The company’s gross margin also rose to 27.2% in the latest quarter from 24.1% a year earlier. Its quarterly net income for the third quarter fell slightly year-on-year to 169.4 million yuan. But its non-GAAP profit, which excludes some non-operational factors like stock-based employee compensation, rose 30% year-on-year to 261.9 million yuan.

Tsang’s disclosure that more than half of RLX’s revenue came from outside China means the company got less than 378 million yuan from the domestic market during the period. That shows the domestic market is still suffering, since RLX recorded 498.9 million yuan in revenues in the third quarter of 2023, most of that probably from China.

Rebuilding China business

The company has previously said it is still rebuilding its China business under the tighter post-crackdown restrictions. It has also complained that it faces competition from illegal products that may, for example, still use flavorings favored by many users.

On the earnings call, Tsang said retail outlets in China had declined from 50,000 in the pre-crackdown era to just 10,000, and reiterated that the flood of illegal products had taken down sales for the compliant industry by 80% to 90%. But he added that sales for products at a range of price points had started stabilizing this year.

RLX has been somewhat late jumping onto the export bandwagon. China produces as much as 95% of the world’s vaping products, but 90% of those are exported. Grand View Research estimated the China e-cigarette and vape market was worth $2.27 billion in 2023, equal to just 9% of the $24.6 billion in global sales that year estimated by data aggregator Statista. RLX competitors like Ispire Technology (ISPR.US) and Smoore International (6969.HK) both derive significant revenues from selling to markets outside China.

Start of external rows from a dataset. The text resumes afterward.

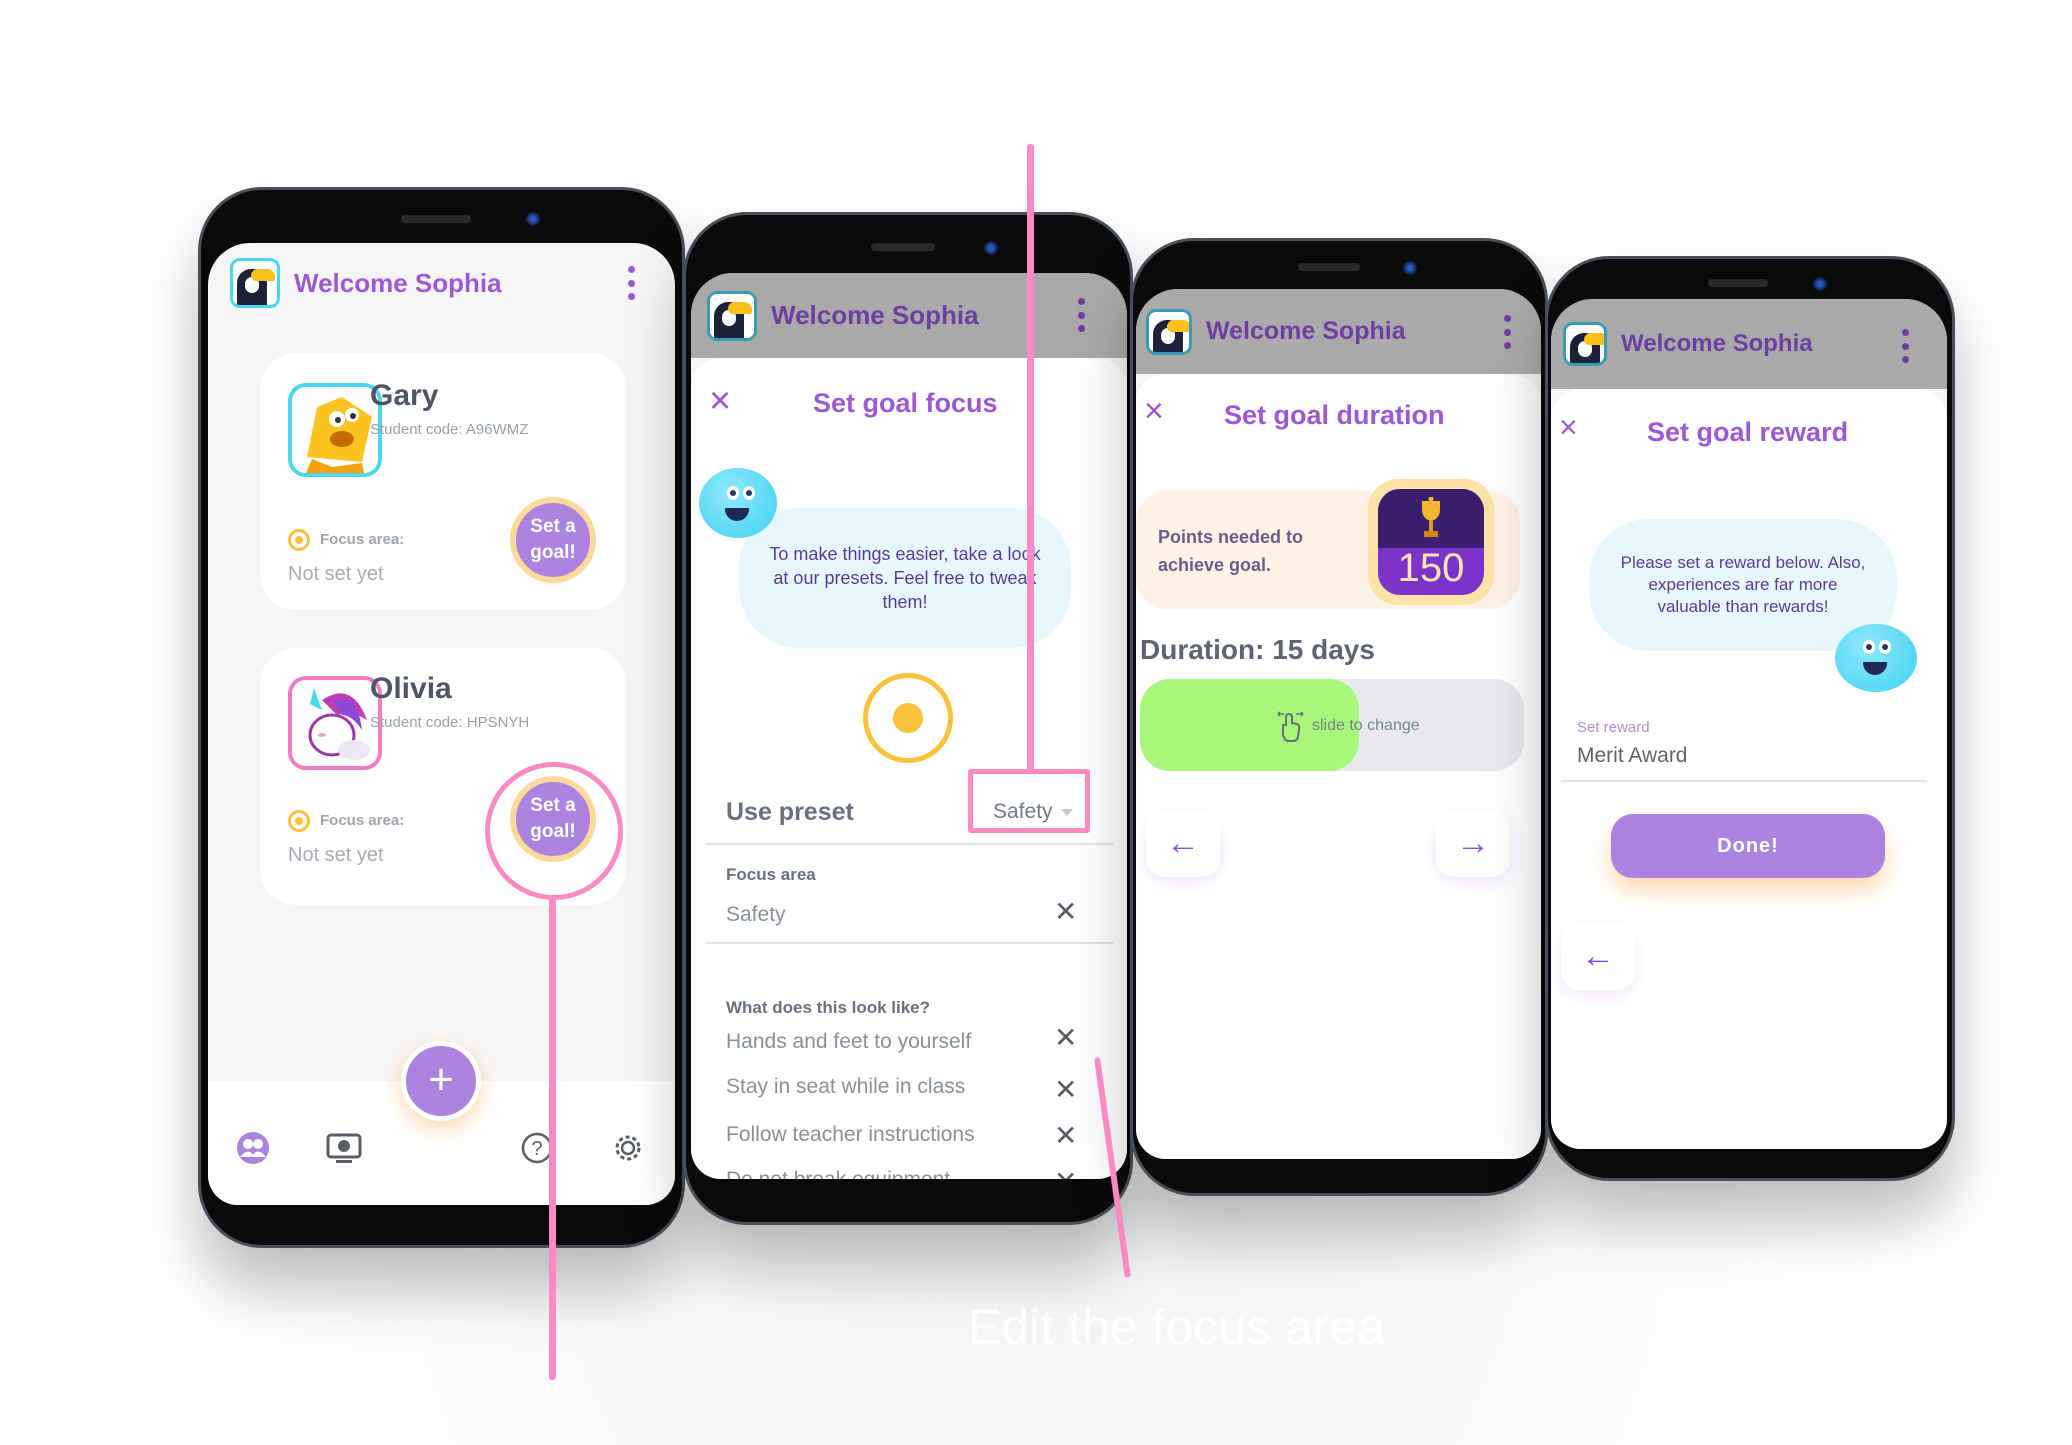  I want to click on modal-title: Set goal duration, so click(1334, 415).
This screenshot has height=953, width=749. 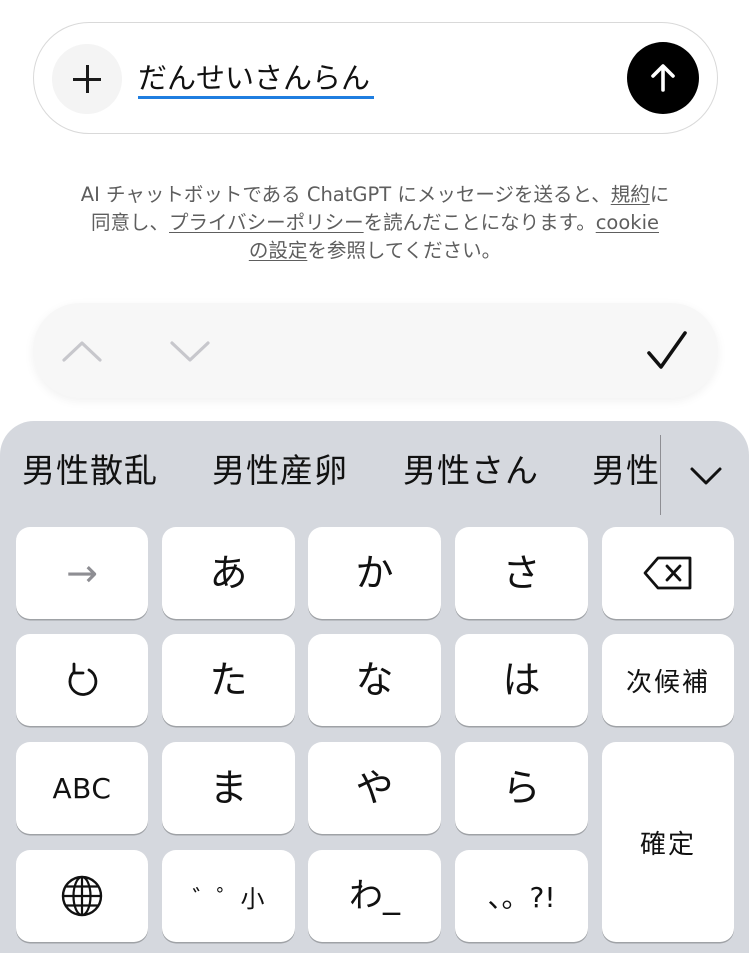 I want to click on key-ma: ま, so click(x=228, y=788).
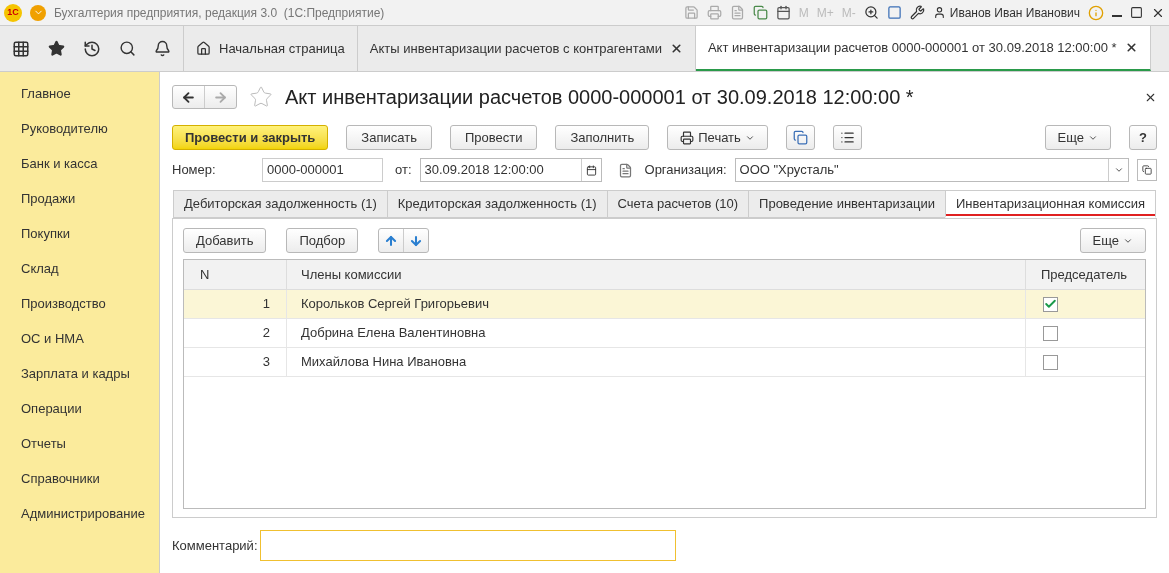  I want to click on table-row: 3 Михайлова Нина Ивановна, so click(664, 362).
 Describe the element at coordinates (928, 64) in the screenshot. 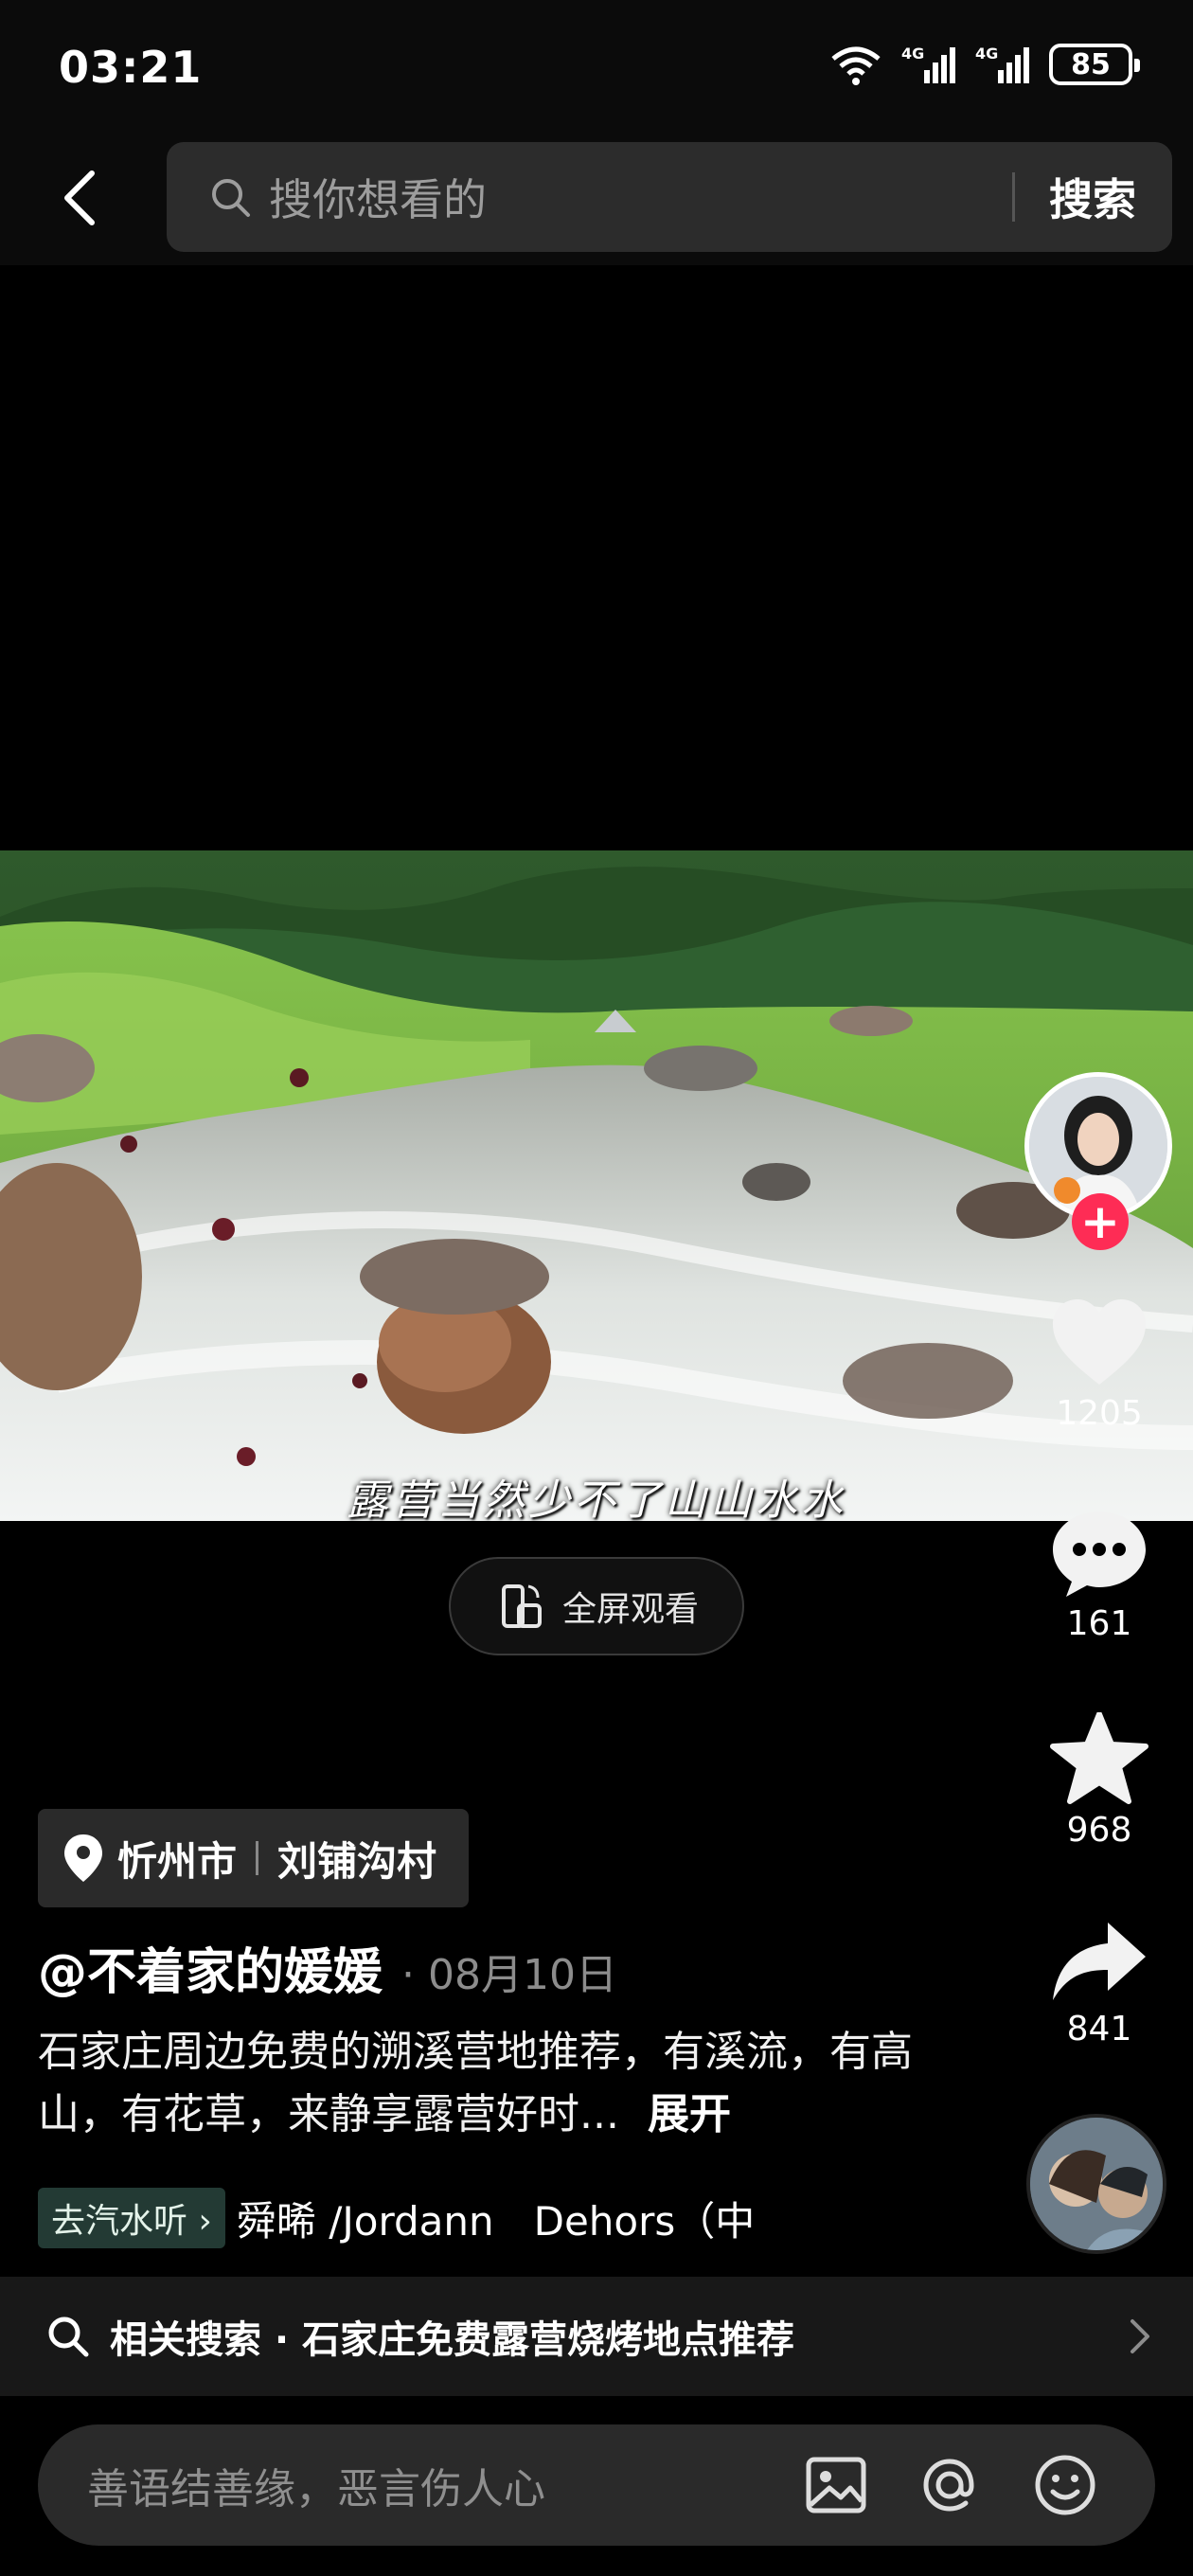

I see `signal-icon: 4G` at that location.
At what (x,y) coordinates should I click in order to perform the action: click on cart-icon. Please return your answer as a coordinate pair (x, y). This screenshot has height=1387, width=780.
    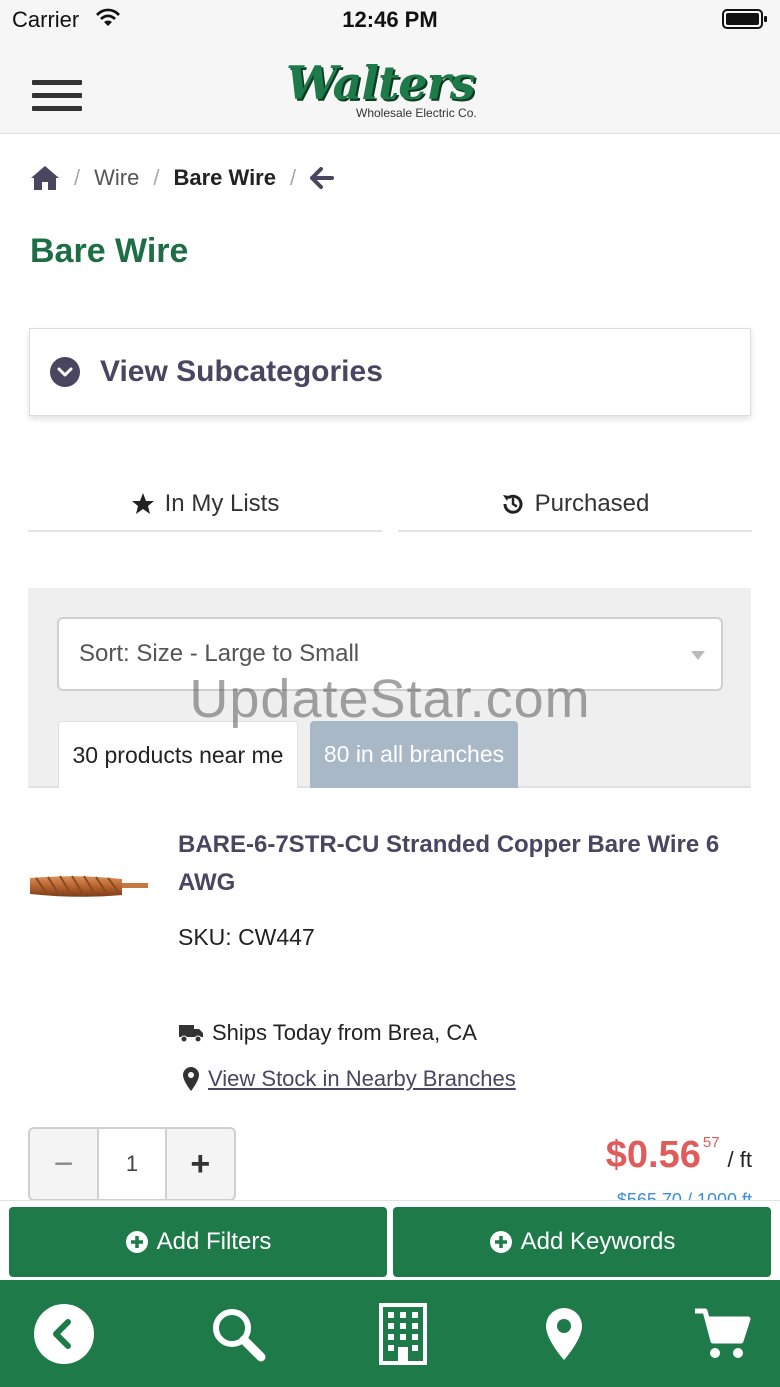
    Looking at the image, I should click on (723, 1333).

RLX’s sales were all in China until late 2023. It joined forces with the government in China to combat illegal products that were a big factor in depressing sales, with its Golden Shield program helping to intercept 60 million fake cartridges in 2023. CEO Wang Ying, who also uses the name Kate, said on the earnings call that between 80% and 90% of products sold in China were illegal. While the counterfeit problem may be easing this year, RLX isn’t waiting for the market to rebound and instead is diversifying geographically to fortify its business.

To kick off its global drive, it announced $25 million in equity investments in two companies in Northeast Asia and Southeast Asia last December. So far it has yet to enter the large but similarly tricky U.S. market, which has engaged in its own regulatory crackdowns and is also clamping down on a flood of illegal vaping devices.

RLX has spent millions of dollars on U.S. Food and Drug Administration-required studies since 2020 but has yet to receive approval for its devices. While it has not revealed which specific markets it has entered or is targeting, it has distribution in Indonesia, which has a smoking population of 61.4 million – far more than 28.3 million in the U.S. though tiny compared to China’s 300 million smokers.

While estimates of prospects for the global vaping market vary widely, most agree it is growing by double digits. RLX CEO Wang concurred, saying the international industry should experience annual growth in the teens percentage range over the next few years as more adult smokers transition from cigarettes to vaping products.

Despite all the beating it’s taken over the last three years, RLX’s price-to-sales (P/S) ratio of 8.81 is still far ahead of Ispire’s 3.06, probably due to the fact that Ispire is losing money and its revenue is falling.

Ispire also reported last week that its revenue declined by 9% year-on-year to $39.3 million in the three months to September, while its net loss widened to $5.6 million from $1.3 million. One thing Ispire shares with RLX is its search for new markets, as it tries to expand beyond the U.S. where its sales plunged by more than half in the latest quarter to $8.1 million. That just goes to show that the U.S. and China may be the world’s two largest economies, but they’re hardly friendly to vaping companies.